Year of Publication

2017

Degree Name

Doctor of Nursing Practice

Committee Chair

Dr. Carol Thompson

Clinical Mentor

Dr. Lacey Buckler

Committee Member

Dr. Chizimuzo Okoli

Abstract

Abstract

BACKGROUND: This paper outlines the steps taken for a quality improvement study that investigated the development of postoperative respiratory failure (PORF) at University of Kentucky Chandler Medical Center (UKCMC). The first paper describes the influence of an interprofessional education (IPE) pilot program on doctoral nursing students and the experiences gained while working on a process improvement project. The second paper is a literature review on predictors for PORF. The third paper is a case control study that investigated the effects of pain management modalities on the development of PORF.

OBJECTIVES: To outline the process for developing a practice improvement project. The purpose of the practice improvement project is to understand factors associated with PORF among surgical patients. Specifically the goal of the study was to understand if the type of postoperative pain management provided to surgical patients is associated with the development of PORF. There are four objectives to this project report: 1. To compare demographic, type of surgery, type of pain management, and discharge disposition differences between patients with and without PORF; 2. Among those who develop PORF to examine differences in demographic, type of surgery, and discharge disposition by type of pain management; 3. Examine the relationship between cause for reintubation and pain management type; 4. To determine the predictors of mortality in those with PORF.

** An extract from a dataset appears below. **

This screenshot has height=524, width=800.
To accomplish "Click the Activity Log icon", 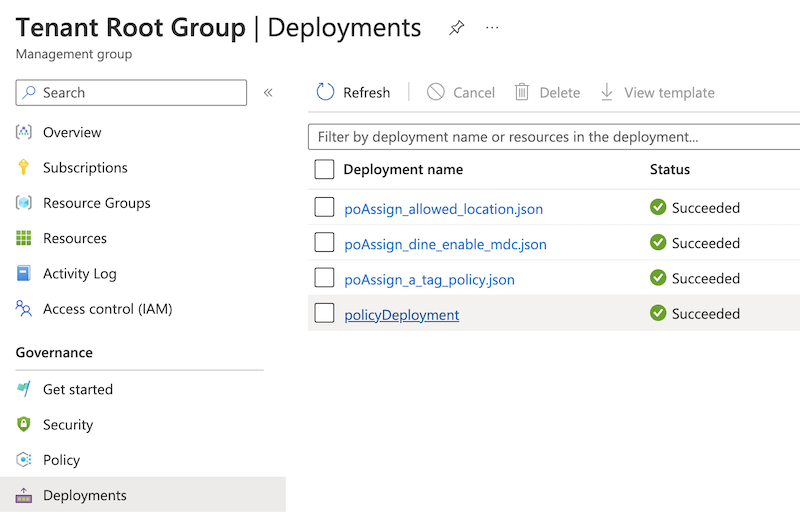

METHODS: First a practice improvement project was completed using the skills gained during and IPE pilot program. Then a search of the literature was completed to determine the risk factors involved with the development of PORF. Then a retrospective chart review of PORF cases (n=108) matched to controls (n=107) was done at the University of Kentucky Chandler Medical Center for the years 2010-2015.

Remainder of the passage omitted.